The problem:
The expected output is an exact copy of the lines from the one containing "Task: Go to the Pricing page" through the final line of the entries below, with no images.

Available data:
|---|
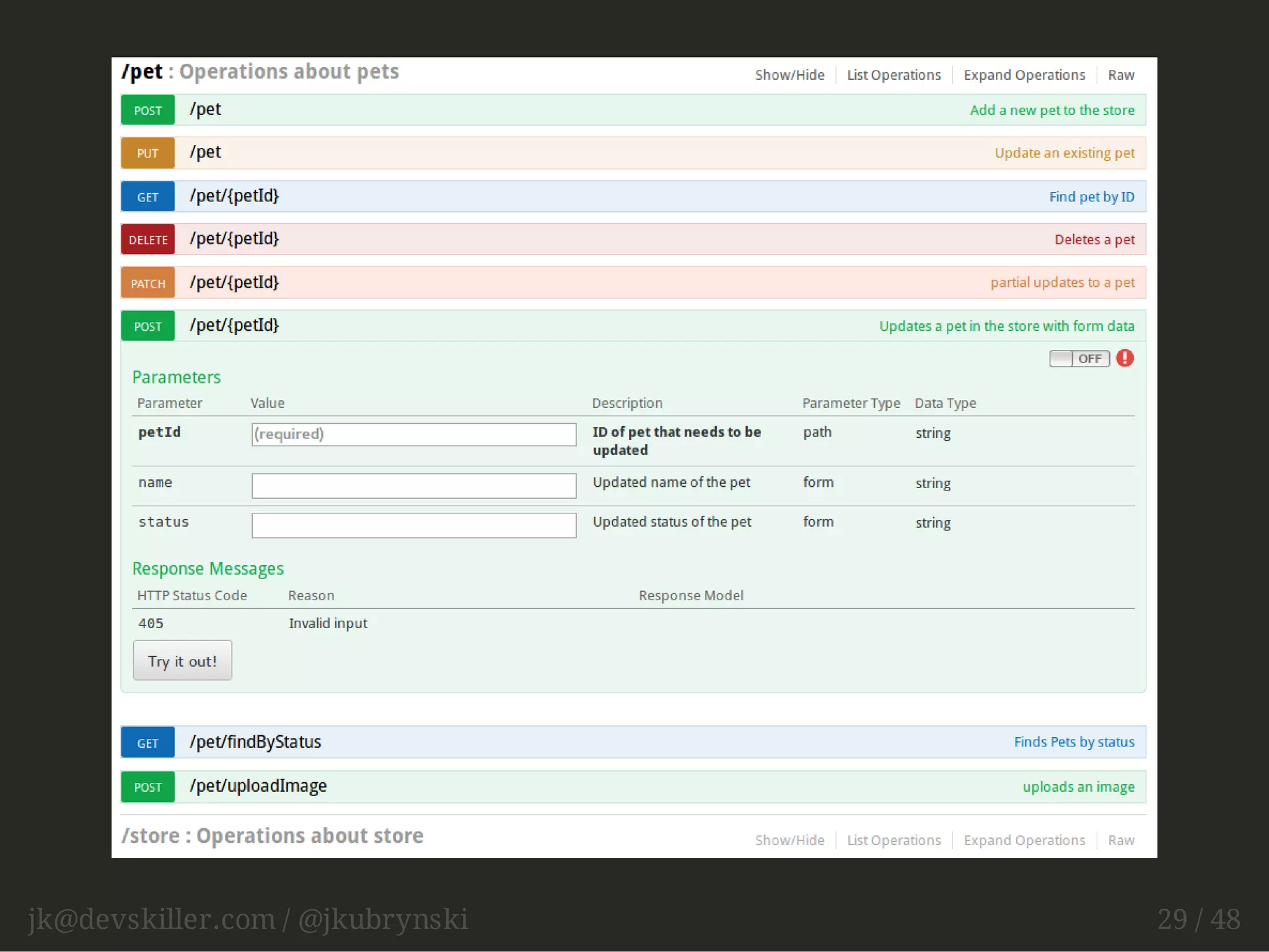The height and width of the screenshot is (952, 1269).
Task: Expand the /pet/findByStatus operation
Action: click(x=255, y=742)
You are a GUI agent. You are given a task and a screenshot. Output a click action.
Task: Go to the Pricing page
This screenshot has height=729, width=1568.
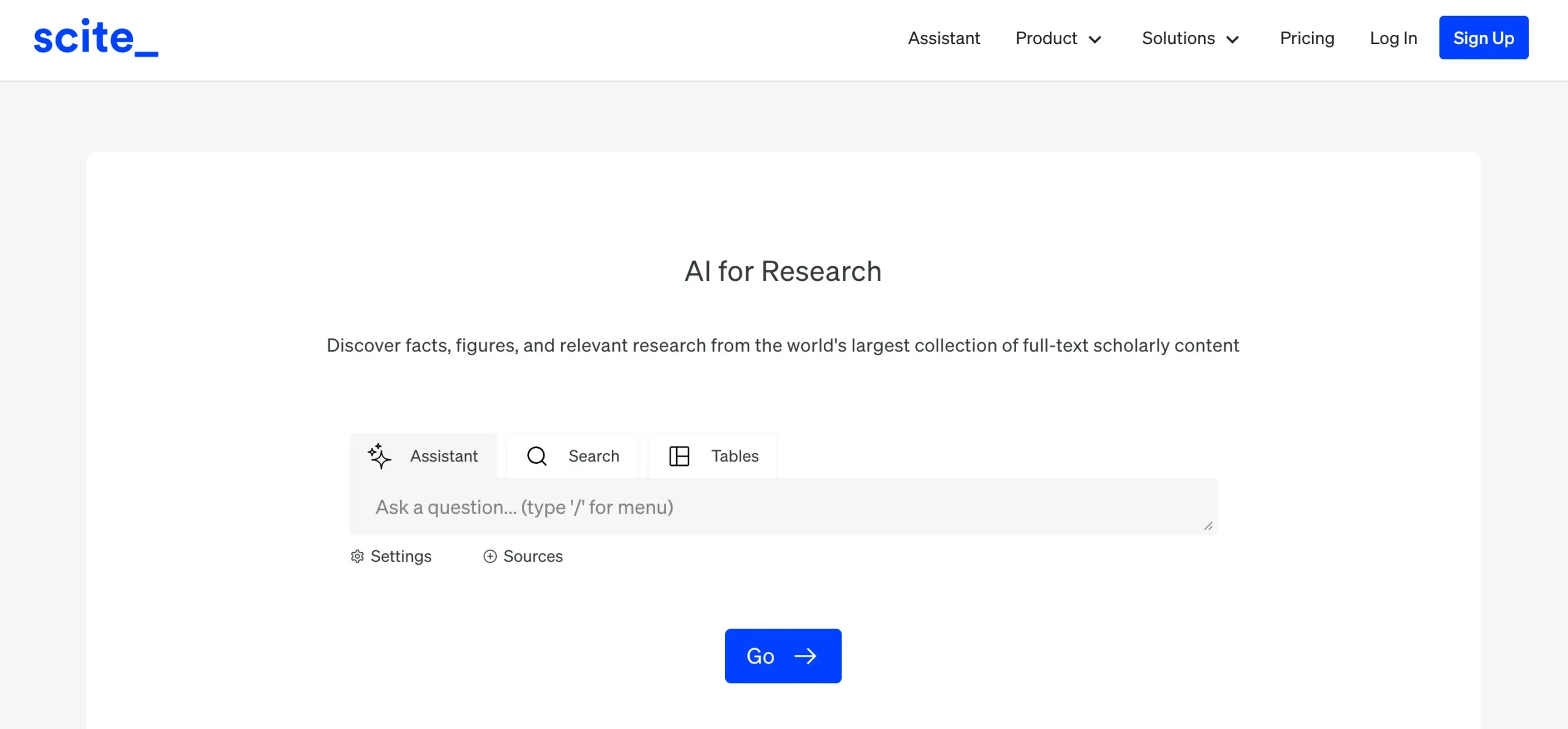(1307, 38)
|---|
Worked solution:
Task: Go to the Pricing page
This screenshot has height=729, width=1568.
(1307, 38)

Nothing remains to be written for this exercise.